-- start Recorded information --

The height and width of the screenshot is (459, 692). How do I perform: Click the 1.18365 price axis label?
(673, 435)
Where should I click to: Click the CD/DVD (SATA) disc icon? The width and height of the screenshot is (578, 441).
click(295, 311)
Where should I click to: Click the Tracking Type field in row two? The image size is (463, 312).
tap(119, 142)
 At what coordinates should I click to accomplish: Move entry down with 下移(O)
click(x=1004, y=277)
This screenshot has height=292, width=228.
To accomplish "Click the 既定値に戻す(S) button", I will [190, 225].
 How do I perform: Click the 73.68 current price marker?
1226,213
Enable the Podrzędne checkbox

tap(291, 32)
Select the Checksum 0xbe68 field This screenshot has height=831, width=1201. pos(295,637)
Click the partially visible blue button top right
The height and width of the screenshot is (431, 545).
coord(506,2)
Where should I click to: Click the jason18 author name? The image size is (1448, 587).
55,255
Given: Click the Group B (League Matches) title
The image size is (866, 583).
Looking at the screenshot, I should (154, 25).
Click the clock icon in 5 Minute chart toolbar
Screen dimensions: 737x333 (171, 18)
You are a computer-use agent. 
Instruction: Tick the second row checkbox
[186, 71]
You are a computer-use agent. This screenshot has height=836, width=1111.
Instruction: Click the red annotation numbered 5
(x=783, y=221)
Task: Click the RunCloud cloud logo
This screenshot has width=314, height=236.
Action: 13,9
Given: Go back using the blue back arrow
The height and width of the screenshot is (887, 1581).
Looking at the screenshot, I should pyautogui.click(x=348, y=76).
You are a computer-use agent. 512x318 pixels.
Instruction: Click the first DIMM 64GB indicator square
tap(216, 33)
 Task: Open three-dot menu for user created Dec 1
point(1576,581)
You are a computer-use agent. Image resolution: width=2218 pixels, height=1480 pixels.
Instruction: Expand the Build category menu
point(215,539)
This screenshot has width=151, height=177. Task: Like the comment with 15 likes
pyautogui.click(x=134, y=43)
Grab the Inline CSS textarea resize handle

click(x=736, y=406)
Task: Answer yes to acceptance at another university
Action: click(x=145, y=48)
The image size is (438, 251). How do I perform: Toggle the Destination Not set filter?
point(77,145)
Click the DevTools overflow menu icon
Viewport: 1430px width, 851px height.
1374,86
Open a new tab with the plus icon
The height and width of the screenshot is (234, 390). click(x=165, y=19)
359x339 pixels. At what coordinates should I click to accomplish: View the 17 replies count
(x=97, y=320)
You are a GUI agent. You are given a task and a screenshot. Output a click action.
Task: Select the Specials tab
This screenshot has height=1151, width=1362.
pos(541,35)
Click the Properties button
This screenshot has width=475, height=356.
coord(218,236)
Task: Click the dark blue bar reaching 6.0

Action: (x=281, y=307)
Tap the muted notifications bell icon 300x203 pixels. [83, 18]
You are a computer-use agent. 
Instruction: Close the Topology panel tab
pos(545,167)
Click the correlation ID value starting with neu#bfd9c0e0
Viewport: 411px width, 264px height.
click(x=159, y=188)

-- end Recorded information --

Task requirements:
Rewrite all the entries, swapping every "Instruction" for "Command" and leaving everything else untouched.

Reply:
The height and width of the screenshot is (459, 692). How do I perform: Click the 1.18365 price axis label?
(673, 435)
Where should I click to: Click the CD/DVD (SATA) disc icon? The width and height of the screenshot is (578, 441).
click(295, 311)
Where should I click to: Click the Tracking Type field in row two? The image size is (463, 312).
tap(119, 142)
 At what coordinates should I click to accomplish: Move entry down with 下移(O)
click(x=1004, y=277)
This screenshot has height=292, width=228.
To accomplish "Click the 既定値に戻す(S) button", I will [190, 225].
 How do I perform: Click the 73.68 current price marker?
1226,213
Enable the Podrzędne checkbox

tap(291, 32)
Select the Checksum 0xbe68 field This screenshot has height=831, width=1201. pos(295,637)
Click the partially visible blue button top right
The height and width of the screenshot is (431, 545).
coord(506,2)
Where should I click to: Click the jason18 author name? The image size is (1448, 587).
55,255
Given: Click the Group B (League Matches) title
The image size is (866, 583).
Looking at the screenshot, I should (154, 25).
Click the clock icon in 5 Minute chart toolbar
Screen dimensions: 737x333 (171, 18)
You are a computer-use agent. 
Command: Tick the second row checkbox
[186, 71]
You are a computer-use agent. This screenshot has height=836, width=1111.
Command: Click the red annotation numbered 5
(x=783, y=221)
Task: Click the RunCloud cloud logo
This screenshot has width=314, height=236.
Action: 13,9
Given: Go back using the blue back arrow
The height and width of the screenshot is (887, 1581).
Looking at the screenshot, I should pyautogui.click(x=348, y=76).
You are a computer-use agent. 512x318 pixels.
Command: Click the first DIMM 64GB indicator square
tap(216, 33)
 Task: Open three-dot menu for user created Dec 1
point(1576,581)
You are a computer-use agent. Image resolution: width=2218 pixels, height=1480 pixels.
Command: Expand the Build category menu
point(215,539)
This screenshot has width=151, height=177. Task: Like the comment with 15 likes
pyautogui.click(x=134, y=43)
Grab the Inline CSS textarea resize handle

click(x=736, y=406)
Task: Answer yes to acceptance at another university
Action: click(x=145, y=48)
The image size is (438, 251). How do I perform: Toggle the Destination Not set filter?
point(77,145)
Click the DevTools overflow menu icon
Viewport: 1430px width, 851px height.
1374,86
Open a new tab with the plus icon
The height and width of the screenshot is (234, 390). click(x=165, y=19)
359x339 pixels. At what coordinates should I click to accomplish: View the 17 replies count
(x=97, y=320)
You are a GUI agent. You are given a task and a screenshot. Output a click action.
Task: Select the Specials tab
This screenshot has height=1151, width=1362.
pos(541,35)
Click the Properties button
This screenshot has width=475, height=356.
coord(218,236)
Task: Click the dark blue bar reaching 6.0

Action: (x=281, y=307)
Tap the muted notifications bell icon 300x203 pixels. [83, 18]
You are a computer-use agent. 
Command: Close the Topology panel tab
pos(545,167)
Click the correlation ID value starting with neu#bfd9c0e0
Viewport: 411px width, 264px height.
click(x=159, y=188)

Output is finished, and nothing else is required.